What is asked:
Copy out the listing below, starting at the line that contains "The height and width of the screenshot is (1143, 800)." and ending at the line that contains "Action: pos(120,95)", with both of those lines included.

Records shown:
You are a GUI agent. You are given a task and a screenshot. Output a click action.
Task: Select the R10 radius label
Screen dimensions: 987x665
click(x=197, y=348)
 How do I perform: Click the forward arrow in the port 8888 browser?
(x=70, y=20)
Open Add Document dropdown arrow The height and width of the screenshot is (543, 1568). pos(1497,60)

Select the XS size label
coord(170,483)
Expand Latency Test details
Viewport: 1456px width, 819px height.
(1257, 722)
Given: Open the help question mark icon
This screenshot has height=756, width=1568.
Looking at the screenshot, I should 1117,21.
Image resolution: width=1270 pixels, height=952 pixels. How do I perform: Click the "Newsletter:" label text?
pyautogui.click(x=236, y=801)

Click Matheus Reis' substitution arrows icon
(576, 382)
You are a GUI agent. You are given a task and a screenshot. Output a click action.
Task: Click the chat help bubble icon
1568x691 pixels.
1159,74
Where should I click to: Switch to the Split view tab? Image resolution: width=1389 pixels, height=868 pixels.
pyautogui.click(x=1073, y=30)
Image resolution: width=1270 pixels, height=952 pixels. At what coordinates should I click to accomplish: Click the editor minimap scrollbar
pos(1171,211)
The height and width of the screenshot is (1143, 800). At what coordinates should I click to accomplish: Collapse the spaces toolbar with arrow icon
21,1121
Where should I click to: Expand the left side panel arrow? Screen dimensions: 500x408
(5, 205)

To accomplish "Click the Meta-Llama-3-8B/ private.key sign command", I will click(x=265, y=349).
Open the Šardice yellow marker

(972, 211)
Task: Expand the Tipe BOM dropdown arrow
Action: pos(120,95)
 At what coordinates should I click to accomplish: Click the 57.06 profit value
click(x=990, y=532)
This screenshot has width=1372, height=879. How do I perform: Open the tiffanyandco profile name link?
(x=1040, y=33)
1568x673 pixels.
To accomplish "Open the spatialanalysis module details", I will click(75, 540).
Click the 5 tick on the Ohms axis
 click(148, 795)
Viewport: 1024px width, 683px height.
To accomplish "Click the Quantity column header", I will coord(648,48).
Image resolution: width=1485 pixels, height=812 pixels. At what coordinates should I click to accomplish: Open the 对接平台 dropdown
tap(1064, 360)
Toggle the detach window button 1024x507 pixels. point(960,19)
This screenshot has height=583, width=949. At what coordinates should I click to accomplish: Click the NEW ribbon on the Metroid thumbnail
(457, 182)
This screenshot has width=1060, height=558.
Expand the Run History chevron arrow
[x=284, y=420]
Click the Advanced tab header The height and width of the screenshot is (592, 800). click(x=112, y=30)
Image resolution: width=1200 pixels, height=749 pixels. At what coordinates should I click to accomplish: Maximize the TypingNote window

Response to this exercise:
The height and width of the screenshot is (1143, 800). At what coordinates should I click to accomplish: Collapse the spaces toolbar with arrow icon
21,1121
Where should I click to: Expand the left side panel arrow? Screen dimensions: 500x408
(5, 205)

To accomplish "Click the Meta-Llama-3-8B/ private.key sign command", I will click(x=265, y=349).
Open the Šardice yellow marker

(972, 211)
Task: Expand the Tipe BOM dropdown arrow
Action: pos(120,95)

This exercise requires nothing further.